#### GIVEN REQUEST
Output the data below as a numbered list, leaving out any blank lines.

(Data on locating visible targets)
============================================================

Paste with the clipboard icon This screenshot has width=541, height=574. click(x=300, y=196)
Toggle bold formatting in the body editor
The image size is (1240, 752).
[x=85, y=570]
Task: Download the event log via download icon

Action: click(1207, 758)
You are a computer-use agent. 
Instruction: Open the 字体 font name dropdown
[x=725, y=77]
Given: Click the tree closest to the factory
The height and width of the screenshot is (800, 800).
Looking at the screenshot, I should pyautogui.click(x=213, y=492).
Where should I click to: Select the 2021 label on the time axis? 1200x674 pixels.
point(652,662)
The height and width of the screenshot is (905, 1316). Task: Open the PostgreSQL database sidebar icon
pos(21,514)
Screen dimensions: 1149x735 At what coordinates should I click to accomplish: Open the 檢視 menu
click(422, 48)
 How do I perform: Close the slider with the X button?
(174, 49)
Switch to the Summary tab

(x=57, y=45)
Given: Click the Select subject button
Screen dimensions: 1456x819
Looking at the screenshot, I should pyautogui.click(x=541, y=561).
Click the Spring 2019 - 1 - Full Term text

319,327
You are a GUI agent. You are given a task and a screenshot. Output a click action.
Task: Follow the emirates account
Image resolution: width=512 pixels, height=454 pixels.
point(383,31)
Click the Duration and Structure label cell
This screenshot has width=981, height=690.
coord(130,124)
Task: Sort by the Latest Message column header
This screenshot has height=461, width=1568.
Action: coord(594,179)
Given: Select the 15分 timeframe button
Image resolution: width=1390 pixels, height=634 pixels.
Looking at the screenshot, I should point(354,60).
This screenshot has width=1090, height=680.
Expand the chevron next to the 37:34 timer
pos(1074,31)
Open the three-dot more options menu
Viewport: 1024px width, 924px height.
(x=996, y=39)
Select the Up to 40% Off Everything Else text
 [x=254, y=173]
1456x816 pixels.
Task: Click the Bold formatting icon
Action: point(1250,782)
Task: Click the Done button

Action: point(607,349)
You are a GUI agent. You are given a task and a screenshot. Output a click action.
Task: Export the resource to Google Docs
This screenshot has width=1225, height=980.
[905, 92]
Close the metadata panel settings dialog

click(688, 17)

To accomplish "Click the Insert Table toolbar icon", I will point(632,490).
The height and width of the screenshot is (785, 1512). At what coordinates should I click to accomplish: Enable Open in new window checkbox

============================================================

#### RESULT
1. Paste with the clipboard icon This screenshot has width=541, height=574. click(x=300, y=196)
2. Toggle bold formatting in the body editor
3. The image size is (1240, 752).
4. [x=85, y=570]
5. Task: Download the event log via download icon
6. Action: click(1207, 758)
7. You are a computer-use agent. 
8. Instruction: Open the 字体 font name dropdown
9. [x=725, y=77]
10. Given: Click the tree closest to the factory
11. The height and width of the screenshot is (800, 800).
12. Looking at the screenshot, I should pyautogui.click(x=213, y=492).
13. Where should I click to: Select the 2021 label on the time axis? 1200x674 pixels.
14. point(652,662)
15. The height and width of the screenshot is (905, 1316). Task: Open the PostgreSQL database sidebar icon
16. pos(21,514)
17. Screen dimensions: 1149x735 At what coordinates should I click to accomplish: Open the 檢視 menu
18. click(422, 48)
19.  How do I perform: Close the slider with the X button?
20. (174, 49)
21. Switch to the Summary tab
22. (x=57, y=45)
23. Given: Click the Select subject button
24. Screen dimensions: 1456x819
25. Looking at the screenshot, I should pyautogui.click(x=541, y=561).
26. Click the Spring 2019 - 1 - Full Term text
27. 319,327
28. You are a GUI agent. You are given a task and a screenshot. Output a click action.
29. Task: Follow the emirates account
30. Image resolution: width=512 pixels, height=454 pixels.
31. point(383,31)
32. Click the Duration and Structure label cell
33. This screenshot has width=981, height=690.
34. coord(130,124)
35. Task: Sort by the Latest Message column header
36. This screenshot has height=461, width=1568.
37. Action: coord(594,179)
38. Given: Select the 15分 timeframe button
39. Image resolution: width=1390 pixels, height=634 pixels.
40. Looking at the screenshot, I should point(354,60).
41. This screenshot has width=1090, height=680.
42. Expand the chevron next to the 37:34 timer
43. pos(1074,31)
44. Open the three-dot more options menu
45. Viewport: 1024px width, 924px height.
46. (x=996, y=39)
47. Select the Up to 40% Off Everything Else text
48.  [x=254, y=173]
49. 1456x816 pixels.
50. Task: Click the Bold formatting icon
51. Action: point(1250,782)
52. Task: Click the Done button
53. Action: point(607,349)
54. You are a GUI agent. You are given a task and a screenshot. Output a click action.
55. Task: Export the resource to Google Docs
56. This screenshot has width=1225, height=980.
57. [905, 92]
58. Close the metadata panel settings dialog
59. click(688, 17)
60. To accomplish "Click the Insert Table toolbar icon", I will point(632,490).
61. The height and width of the screenshot is (785, 1512). At what coordinates should I click to accomplish: Enable Open in new window checkbox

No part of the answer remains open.